Traditional forecasting data, developed during a time of far less computing power and available data, does not meet today’s needs for accurate planning and budgeting. These older methods simply do not predict market swings or sharp cost escalations well. But technology advances have resulted in a new, incredibly useful tool: predictive data.
By using predictive data, design professionals can consider all future factors at play in a region, including local labor rates and material costs. This makes it much easier to complete a project within the planned budget.
Let’s dig in to how predictive cost data is an improvement on traditional forecasts. Fair warning: This is going to get a little math-heavy.
Predictive Costs: Macroeconomics and Data Mining Make the Difference
Although based on econometric principles and modeling techniques, predictive cost data differs from traditional econometric forecasts in two ways. First, traditional forecasts are based on macroeconomic theory, even though analysis of those macroeconomic indicators demonstrate them to be statistically insignificant predictors. Predictive cost models disregard theory altogether and are based exclusively on data-driven empirical evidence instead.
This empirical evidence is the result of extensive exploratory data analysis and pattern-seeking visualizations of historical cost data with economic and market indicators. This updated approach has been extensively researched and validated by Dr. Edward Leamer, Professor of Global Economics and Management at UCLA. Only economic indicators that have “proven themselves” in exploratory analysis become candidates for model development, testing, validation and predictive cost estimates.
Second, predictive cost data uses mining techniques and principles to improve traditional econometric modeling practices. Since the 1990s, this family of processes and analyses has evolved from a mix of classic statistical principles, more contemporary computer science and machine learning methods. Data mining takes advantage of recent increases in computing power, data visualization techniques and updated statistic procedures in order to find patterns and determine drivers of construction material and labor cost changes. Measures of these drivers and their relationships to each other and to construction costs, along with their associated lead or lag times, are represented in a statistical algorithm that predict future values for a defined material and location. This is a far more robust methodology.

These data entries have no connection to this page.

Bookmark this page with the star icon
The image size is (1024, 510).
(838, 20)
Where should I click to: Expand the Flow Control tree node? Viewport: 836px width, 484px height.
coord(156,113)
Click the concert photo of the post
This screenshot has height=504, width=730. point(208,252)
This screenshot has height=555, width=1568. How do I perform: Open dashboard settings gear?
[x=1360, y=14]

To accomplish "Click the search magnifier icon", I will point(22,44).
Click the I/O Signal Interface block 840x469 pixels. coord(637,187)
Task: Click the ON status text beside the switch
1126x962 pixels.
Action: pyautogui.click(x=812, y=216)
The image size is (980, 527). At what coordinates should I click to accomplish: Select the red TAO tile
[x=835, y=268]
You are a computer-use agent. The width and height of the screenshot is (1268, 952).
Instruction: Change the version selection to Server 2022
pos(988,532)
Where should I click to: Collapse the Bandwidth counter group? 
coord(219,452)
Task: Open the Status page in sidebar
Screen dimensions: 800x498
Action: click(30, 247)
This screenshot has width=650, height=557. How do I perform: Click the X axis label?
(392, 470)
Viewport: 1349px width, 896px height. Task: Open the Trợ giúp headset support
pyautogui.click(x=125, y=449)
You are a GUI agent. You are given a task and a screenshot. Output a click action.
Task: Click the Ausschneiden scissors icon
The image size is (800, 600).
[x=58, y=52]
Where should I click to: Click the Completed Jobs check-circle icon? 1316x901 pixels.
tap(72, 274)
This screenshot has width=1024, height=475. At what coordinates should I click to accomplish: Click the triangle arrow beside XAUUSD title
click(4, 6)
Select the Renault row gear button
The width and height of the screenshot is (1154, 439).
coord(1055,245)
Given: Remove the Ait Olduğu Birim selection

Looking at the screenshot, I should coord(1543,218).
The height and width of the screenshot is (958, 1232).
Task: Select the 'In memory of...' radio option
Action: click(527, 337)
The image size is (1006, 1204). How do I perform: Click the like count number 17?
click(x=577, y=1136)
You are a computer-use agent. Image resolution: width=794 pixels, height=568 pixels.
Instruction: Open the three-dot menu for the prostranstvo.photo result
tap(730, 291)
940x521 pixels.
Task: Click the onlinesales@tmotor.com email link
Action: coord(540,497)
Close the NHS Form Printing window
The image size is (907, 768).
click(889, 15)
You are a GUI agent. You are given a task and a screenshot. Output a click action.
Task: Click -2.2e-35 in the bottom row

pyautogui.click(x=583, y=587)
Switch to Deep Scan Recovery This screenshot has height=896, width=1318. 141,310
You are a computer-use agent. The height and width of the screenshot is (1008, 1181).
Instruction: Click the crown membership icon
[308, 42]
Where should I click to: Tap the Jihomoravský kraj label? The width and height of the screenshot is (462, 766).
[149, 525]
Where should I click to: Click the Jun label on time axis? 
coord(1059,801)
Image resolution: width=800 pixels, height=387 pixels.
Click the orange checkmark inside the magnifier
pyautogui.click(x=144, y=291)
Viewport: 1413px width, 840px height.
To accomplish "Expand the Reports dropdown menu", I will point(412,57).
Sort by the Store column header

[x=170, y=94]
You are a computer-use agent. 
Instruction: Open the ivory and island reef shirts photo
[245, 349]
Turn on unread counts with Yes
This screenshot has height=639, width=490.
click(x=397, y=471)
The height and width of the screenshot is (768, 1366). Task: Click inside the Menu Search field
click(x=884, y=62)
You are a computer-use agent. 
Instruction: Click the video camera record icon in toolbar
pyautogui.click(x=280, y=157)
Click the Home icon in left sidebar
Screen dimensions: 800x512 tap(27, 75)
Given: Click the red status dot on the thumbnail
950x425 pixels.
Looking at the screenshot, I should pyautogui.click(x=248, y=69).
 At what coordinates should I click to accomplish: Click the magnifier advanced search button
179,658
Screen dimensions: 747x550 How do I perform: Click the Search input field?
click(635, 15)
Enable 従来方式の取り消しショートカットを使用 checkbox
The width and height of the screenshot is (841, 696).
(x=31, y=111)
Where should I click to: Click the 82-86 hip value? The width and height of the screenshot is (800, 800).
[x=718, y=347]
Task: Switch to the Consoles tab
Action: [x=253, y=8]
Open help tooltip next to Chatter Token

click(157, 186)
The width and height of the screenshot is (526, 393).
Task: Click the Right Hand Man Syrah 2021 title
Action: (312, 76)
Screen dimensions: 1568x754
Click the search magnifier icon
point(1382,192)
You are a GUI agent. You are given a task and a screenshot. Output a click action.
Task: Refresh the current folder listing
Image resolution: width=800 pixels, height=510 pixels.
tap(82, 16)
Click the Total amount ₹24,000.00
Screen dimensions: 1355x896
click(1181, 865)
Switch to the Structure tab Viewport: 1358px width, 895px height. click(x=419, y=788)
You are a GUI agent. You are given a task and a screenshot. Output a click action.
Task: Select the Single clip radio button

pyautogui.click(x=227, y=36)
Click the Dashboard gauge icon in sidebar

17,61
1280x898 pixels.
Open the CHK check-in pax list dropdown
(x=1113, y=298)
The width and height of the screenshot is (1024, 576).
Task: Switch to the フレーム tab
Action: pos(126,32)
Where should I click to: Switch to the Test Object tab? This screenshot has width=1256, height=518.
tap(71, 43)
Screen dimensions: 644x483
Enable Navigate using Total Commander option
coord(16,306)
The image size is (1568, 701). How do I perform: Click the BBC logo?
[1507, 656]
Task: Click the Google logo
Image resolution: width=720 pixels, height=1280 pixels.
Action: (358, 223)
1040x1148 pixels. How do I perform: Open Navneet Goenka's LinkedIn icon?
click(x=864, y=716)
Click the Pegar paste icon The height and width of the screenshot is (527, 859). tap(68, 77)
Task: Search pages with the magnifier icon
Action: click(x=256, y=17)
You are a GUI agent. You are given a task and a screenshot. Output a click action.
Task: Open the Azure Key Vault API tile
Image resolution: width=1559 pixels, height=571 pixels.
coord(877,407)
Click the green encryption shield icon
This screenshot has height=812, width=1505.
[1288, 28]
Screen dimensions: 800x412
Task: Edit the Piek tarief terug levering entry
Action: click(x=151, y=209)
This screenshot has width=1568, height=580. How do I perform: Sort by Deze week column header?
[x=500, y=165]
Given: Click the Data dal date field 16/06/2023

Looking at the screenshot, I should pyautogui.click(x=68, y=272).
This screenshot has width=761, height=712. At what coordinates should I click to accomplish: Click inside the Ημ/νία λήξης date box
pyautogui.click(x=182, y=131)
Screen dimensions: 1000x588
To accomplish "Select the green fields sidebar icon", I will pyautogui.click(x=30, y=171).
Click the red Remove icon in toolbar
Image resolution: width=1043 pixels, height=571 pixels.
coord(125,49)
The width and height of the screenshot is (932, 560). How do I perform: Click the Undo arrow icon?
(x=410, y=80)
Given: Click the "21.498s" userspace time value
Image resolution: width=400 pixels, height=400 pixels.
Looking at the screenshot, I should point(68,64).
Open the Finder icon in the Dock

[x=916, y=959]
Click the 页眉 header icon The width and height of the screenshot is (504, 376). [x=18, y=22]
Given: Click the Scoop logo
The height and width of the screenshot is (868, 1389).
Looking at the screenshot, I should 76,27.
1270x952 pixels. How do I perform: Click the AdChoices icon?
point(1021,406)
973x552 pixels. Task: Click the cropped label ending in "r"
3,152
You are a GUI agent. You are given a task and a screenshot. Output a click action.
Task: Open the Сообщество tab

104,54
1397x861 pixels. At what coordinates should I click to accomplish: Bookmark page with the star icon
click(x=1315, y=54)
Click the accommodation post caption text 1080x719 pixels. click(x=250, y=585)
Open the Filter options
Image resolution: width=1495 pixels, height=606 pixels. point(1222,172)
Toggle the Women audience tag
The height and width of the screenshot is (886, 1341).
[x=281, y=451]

Predictive data and design
What does all this—the econometric principles, empirical evidence and data mining—mean for design professionals? The ability to use predictive data that accounts for real market conditions (amount of construction versus labor availability) and commodity price impacts on material costs is critical to keeping designs in line with budgets. Construction professionals are already using predictive RSMeans data from Gordian to more accurately forecast the cost of construction up to three years before the project breaks ground. By using predictive data, project costs are not only forecasted accurately, but clients have more confidence in designs and the people who deliver them.
Data Makes the Difference
The quest to make the most of a project budget can feel like a long uphill climb. Accurate cost data can make it feel more like a walk in the park. Using trustworthy pricing information helps to find viable, value-creating alternatives. Integrating predictive cost data into the design process keeps today’s plans in line with tomorrow’s financial realities. When it comes to maximizing project budget, accurate data makes all the difference.